START DATASET
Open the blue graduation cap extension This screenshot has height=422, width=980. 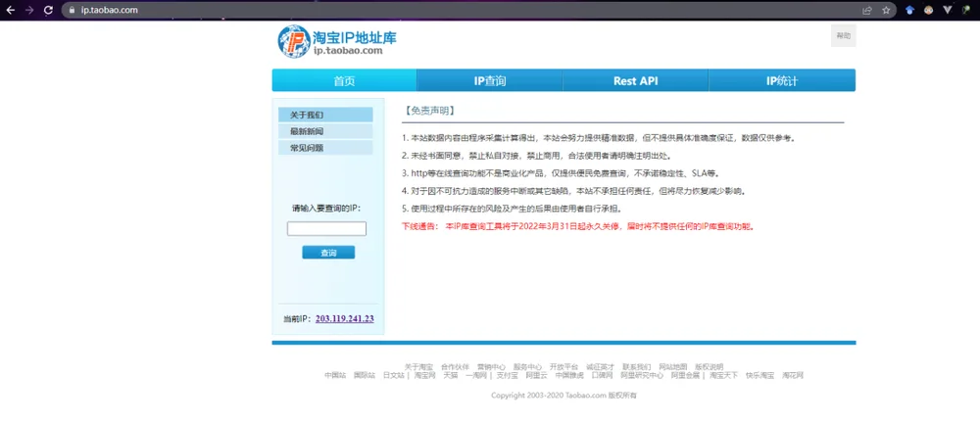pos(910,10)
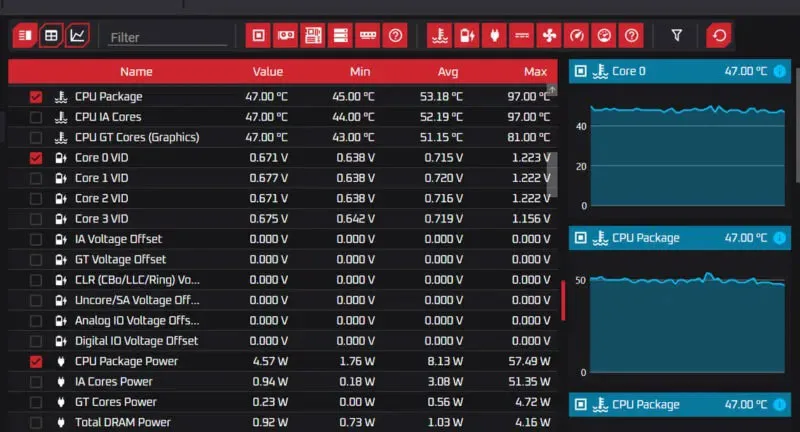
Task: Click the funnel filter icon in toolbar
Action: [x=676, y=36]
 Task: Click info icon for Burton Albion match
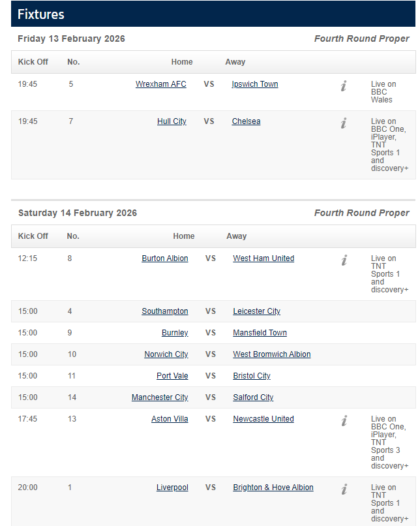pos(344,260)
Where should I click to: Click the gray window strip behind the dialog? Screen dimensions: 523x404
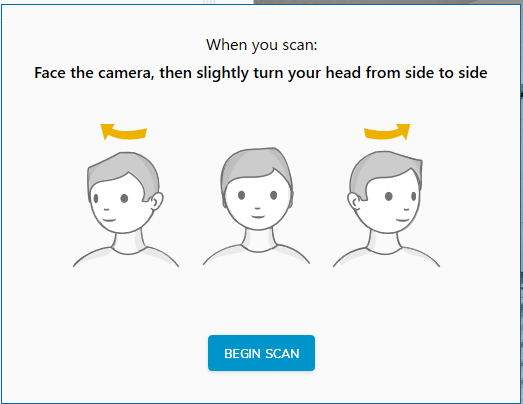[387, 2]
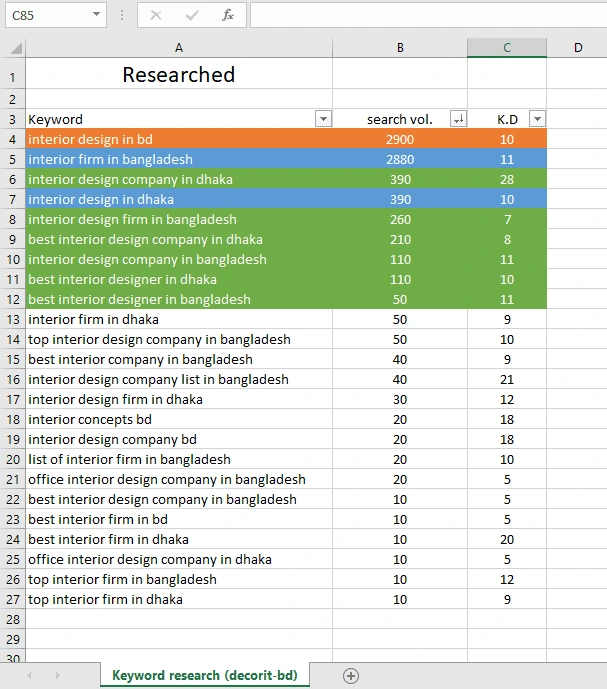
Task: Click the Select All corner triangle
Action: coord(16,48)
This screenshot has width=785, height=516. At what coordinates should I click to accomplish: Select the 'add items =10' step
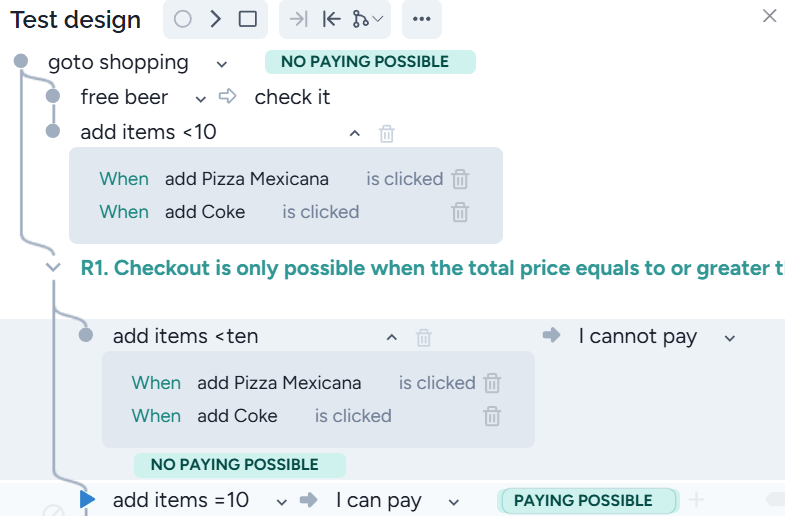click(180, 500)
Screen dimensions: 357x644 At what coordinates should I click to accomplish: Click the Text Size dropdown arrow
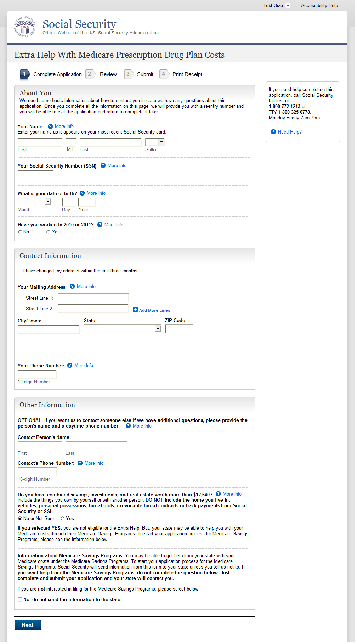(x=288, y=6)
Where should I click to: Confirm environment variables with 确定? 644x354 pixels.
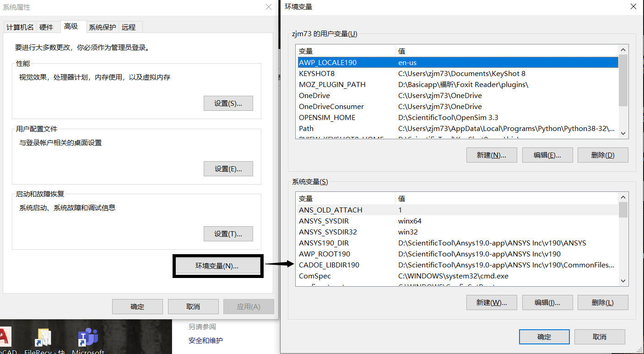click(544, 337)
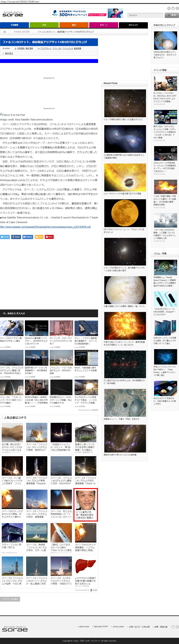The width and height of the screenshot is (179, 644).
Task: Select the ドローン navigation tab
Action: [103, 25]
END DATASET
Retype the line containing "Screen dimensions: 357x644" and all lines after it through the end of the material, exactly and only those, leaving out pictures.

Screen dimensions: 357x644 At what coordinates should I click to accomplish: Click the Text Size dropdown arrow
(x=288, y=6)
Where should I click to: Confirm environment variables with 确定? 644x354 pixels.
click(544, 337)
The width and height of the screenshot is (179, 644).
Task: Select the ドローン navigation tab
Action: [103, 25]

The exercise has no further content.